··· Material ···

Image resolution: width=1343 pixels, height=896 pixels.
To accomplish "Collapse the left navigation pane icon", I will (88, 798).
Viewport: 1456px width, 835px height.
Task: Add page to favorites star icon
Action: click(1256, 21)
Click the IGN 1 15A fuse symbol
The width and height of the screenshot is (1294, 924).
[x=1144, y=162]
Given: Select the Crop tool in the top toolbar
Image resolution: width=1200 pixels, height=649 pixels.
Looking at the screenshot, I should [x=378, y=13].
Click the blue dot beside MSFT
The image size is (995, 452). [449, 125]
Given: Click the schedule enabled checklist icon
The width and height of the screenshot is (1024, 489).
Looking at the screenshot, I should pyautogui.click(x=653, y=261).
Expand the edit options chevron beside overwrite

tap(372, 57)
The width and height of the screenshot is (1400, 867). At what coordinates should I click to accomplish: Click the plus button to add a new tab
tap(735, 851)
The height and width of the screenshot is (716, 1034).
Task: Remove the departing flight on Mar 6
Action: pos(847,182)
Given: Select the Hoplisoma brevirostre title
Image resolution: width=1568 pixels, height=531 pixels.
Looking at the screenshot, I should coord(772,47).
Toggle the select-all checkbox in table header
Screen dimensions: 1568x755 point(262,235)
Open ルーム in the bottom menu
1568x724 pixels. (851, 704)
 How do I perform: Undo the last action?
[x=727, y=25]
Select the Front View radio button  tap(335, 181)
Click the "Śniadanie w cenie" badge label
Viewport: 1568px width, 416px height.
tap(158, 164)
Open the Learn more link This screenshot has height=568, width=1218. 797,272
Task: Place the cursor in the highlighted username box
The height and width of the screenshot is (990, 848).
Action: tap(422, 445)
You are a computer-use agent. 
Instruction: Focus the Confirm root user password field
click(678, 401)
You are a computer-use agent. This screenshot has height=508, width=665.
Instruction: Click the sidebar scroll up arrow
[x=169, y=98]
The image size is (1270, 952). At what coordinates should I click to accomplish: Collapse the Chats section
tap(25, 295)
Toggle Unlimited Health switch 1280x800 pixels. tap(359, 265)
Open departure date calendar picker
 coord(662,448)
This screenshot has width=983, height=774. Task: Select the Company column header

···

## What this task involves
Copy the lines above word for word, from the first line through the line containing "Looking at the screenshot, I should coord(772,47).", including both.

## Full solution
Image resolution: width=1343 pixels, height=896 pixels.
To accomplish "Collapse the left navigation pane icon", I will (88, 798).
Viewport: 1456px width, 835px height.
Task: Add page to favorites star icon
Action: click(1256, 21)
Click the IGN 1 15A fuse symbol
The width and height of the screenshot is (1294, 924).
[x=1144, y=162]
Given: Select the Crop tool in the top toolbar
Image resolution: width=1200 pixels, height=649 pixels.
Looking at the screenshot, I should [x=378, y=13].
Click the blue dot beside MSFT
The image size is (995, 452). [449, 125]
Given: Click the schedule enabled checklist icon
The width and height of the screenshot is (1024, 489).
Looking at the screenshot, I should pyautogui.click(x=653, y=261).
Expand the edit options chevron beside overwrite

tap(372, 57)
The width and height of the screenshot is (1400, 867). At what coordinates should I click to accomplish: Click the plus button to add a new tab
tap(735, 851)
The height and width of the screenshot is (716, 1034).
Task: Remove the departing flight on Mar 6
Action: pos(847,182)
Given: Select the Hoplisoma brevirostre title
Image resolution: width=1568 pixels, height=531 pixels.
Looking at the screenshot, I should coord(772,47).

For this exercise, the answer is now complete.